Les exemples de cet article montrent que même pour les metrics les plus standards, (émissions de GES par exemple), les historiques sont quasi-inexistants, et il n’y a aucun point de comparaison (comment se positionne Air France-KLM par rapport à la concurrence ? Tout ce que nous dit l’entreprise, c’est, comme on l’a vu plus haut, qu’elle veut jouer un rôle de pionnier du développement durable. Cela ne veut rien dire). Le régulateur doit imposer une quantification de tous les éléments, en particulier dans le domaine environnemental. L’entreprise doit fournir un historique permettant d’apprécier ses performances dans le temps.

  • Il faut élargir le scope du DPEF, quitte à imaginer un document spécifique pour les entreprises (PME et une partie des ETI) sous le scope

Au minimum, il faut encourager les PME à intégrer la RSE dans leur plan stratégique. Il n’y a rien d’utopique dans cette recommandation : c’est ce que fait le gouvernement allemand depuis 12 ans. De nombreuses PME françaises ont déjà intégré la RSE dans leur stratégie. Beaucoup ont des labels qui témoignent de leurs efforts en matières social, sociétal et environnemental. Cela pourrait être formalisé par une DPEF simplifiée : une très petite entreprise ne peut évidemment pas s’offrir une direction RSE, voire consacrer un temps plein à cette activité.

  • Les appels d’offre publics devraient toujours comporter des exigences suffisamment contraignantes en matière de RSE. Ces exigences devraient être formalisées.
  • Les pouvoirs publics devraient prendre à leur charge une partie des coûts de la transition pour les entreprises profondément brunes

On ne peut pas demander à un sidérurgiste de ne plus émettre de carbone du jour au lendemain. Bien d’autres secteurs devront disposer de temps pour opérer leur transition. L’Etat doit aider ces entreprises dans leur transition écologique. Cela doit passer notamment, pour celles soumises à la concurrence étrangère, par des taxes écologiques sur les importations brunes. Bien sûr, à court terme, cela peut se traduire par une hausse des prix. Mais si les entreprises françaises jouent le jeu – profitent de cette protection pour à la fois renforcer leur compétitivité et accélérer leur transition, et non pour reconstituer leurs marges – alors sur le long terme tout le monde – consommateurs et entreprises – sera gagnant.

  • Le numérique peut être un allié précieux de la RSE

A la condition qu’il soit responsable, le numérique peut être un allié précieux de la RSE, en optimisant les processus de production, en réduisant le gaspillage et les externalités négatives. Un numérique responsable signifie principalement :

  • Une utilisation raisonnée des ressources ;
  • Garder le plus longtemps possible le matériel informatique, le réparer quand c’est possible, le recycler dans le cas contraire ;
  • En cas d’utilisation du cloud, privilégier les datacenters écoresponsables ;
  • Les algorithmes doivent être conçus de sorte à utiliser le moins de ressources possibles.

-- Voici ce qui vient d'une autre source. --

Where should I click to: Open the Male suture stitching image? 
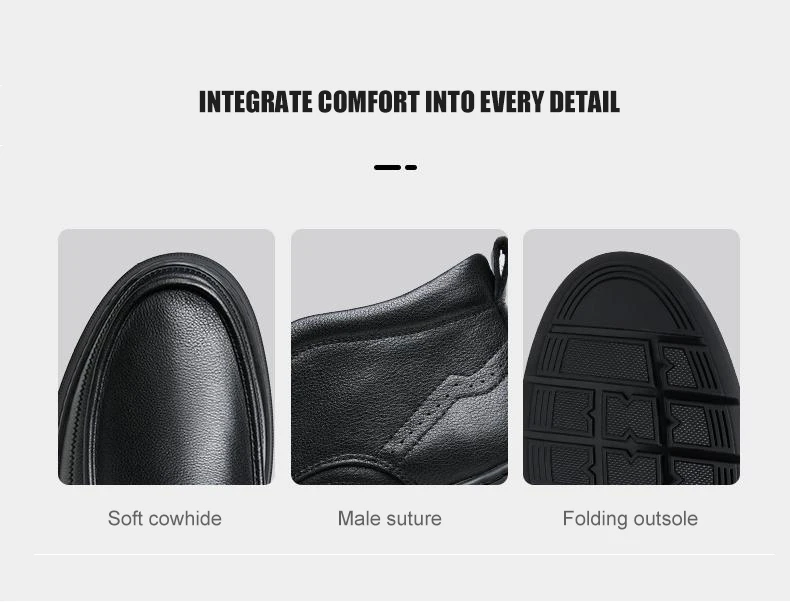pos(399,357)
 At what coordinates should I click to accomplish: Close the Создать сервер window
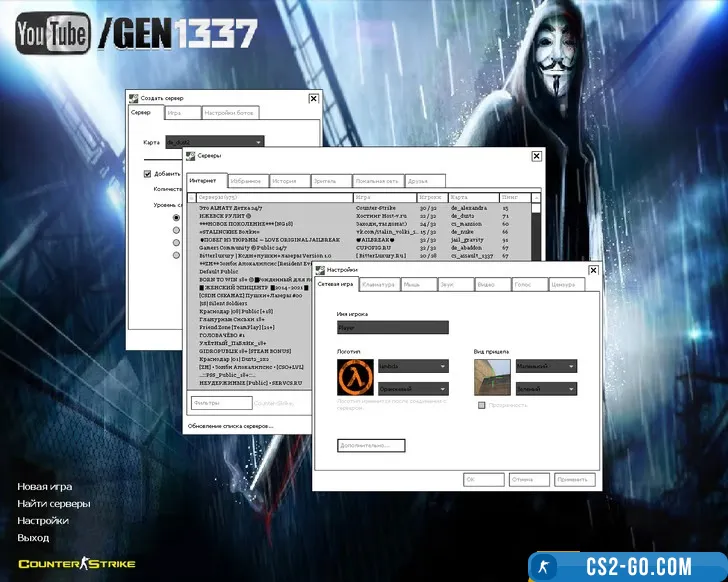pyautogui.click(x=313, y=98)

Le numérique a un impact environnemental très important : il est par exemple responsable de 4 % des émissions de GES. C’est la raison pour laquelle tous les DPEF devraient indiquer leur stratégie pour l’adoption d’un numérique responsable.

CONCLUSION

Trop souvent, les DPEF constituent un exercice de communication. Et c’est la loi qui contraint les entreprises à cet exercice, ce qui n’est pas le moindre des paradoxes.

La loi doit changer, et exiger un minimum de « matérialité » dans cette déclaration, c’est-à-dire la quantification des performances, pour qu’elles puissent être comparées à celles du secteur de l’entreprise et à des objectifs (des KPI devraient systématiquement être définis, et leur non-respect devrait pouvoir être sanctionné, sauf circonstances exceptionnelles).

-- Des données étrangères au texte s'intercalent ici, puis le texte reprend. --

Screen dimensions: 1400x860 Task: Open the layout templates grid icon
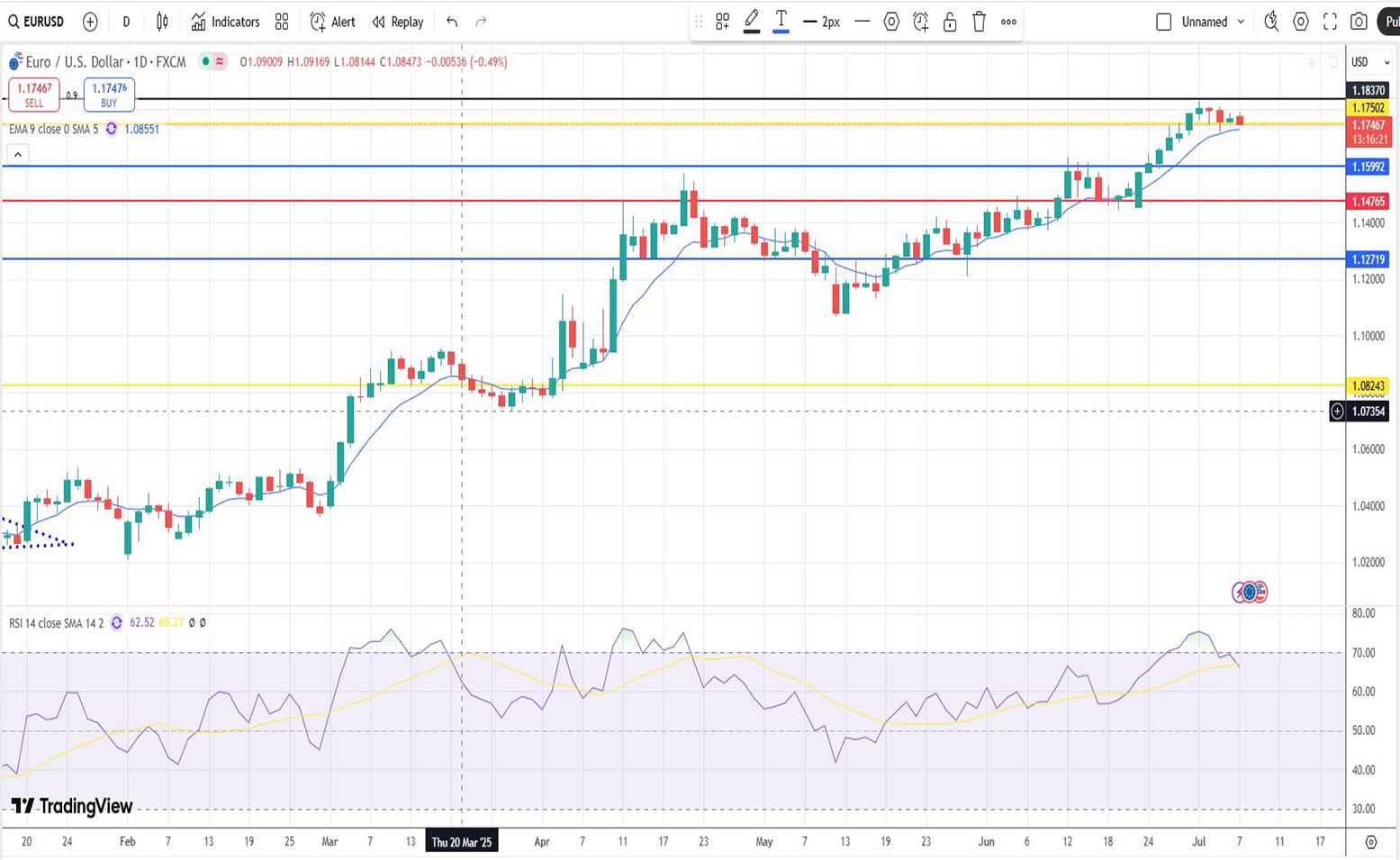pos(282,22)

La transition écologique ne doit pas peser sur la compétitivité des entreprises. SI les entreprises françaises sont contraintes par la loi d’accélérer leur décarbonation, elles doivent alors être protégées des importations brunes par des taxes ou droits de douane écologiques. Dans l’idéal, il faudrait que l’OMC prenne en compte les domaines de la RSE – en particulier l’environnement – pour juger du caractère loyal ou non de la concurrence de certains pays. Il y a déjà eu au sein de cette institution un débat vif sur le dumping social, le social étant aussi un domaine de la RSE.